After reading each line of the entries, give the number of lines that contain "Open" and nothing else.
================================
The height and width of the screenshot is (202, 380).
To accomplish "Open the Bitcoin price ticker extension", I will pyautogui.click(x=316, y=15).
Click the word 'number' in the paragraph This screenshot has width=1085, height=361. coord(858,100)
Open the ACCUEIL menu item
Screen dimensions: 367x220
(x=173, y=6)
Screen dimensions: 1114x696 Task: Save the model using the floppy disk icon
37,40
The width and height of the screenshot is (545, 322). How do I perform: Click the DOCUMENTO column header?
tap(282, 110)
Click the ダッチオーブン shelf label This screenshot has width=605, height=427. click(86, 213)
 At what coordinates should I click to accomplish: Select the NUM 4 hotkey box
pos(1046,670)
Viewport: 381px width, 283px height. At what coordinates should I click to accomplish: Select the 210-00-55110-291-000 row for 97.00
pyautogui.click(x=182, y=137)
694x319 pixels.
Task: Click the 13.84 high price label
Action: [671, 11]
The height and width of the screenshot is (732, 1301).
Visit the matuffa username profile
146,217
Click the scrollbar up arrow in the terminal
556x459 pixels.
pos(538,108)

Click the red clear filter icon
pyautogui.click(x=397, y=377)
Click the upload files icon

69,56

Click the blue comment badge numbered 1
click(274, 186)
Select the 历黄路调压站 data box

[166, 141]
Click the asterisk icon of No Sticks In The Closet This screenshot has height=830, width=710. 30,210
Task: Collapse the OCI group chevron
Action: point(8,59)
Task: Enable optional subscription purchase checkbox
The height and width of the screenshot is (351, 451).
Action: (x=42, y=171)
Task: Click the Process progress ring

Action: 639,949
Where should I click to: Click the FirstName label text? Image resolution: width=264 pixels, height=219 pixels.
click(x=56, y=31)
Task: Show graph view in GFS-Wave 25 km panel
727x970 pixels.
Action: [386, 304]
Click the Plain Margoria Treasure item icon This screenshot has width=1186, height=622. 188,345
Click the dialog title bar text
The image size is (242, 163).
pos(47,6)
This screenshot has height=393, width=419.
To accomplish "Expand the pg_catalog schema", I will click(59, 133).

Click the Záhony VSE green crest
================================
Answer section
2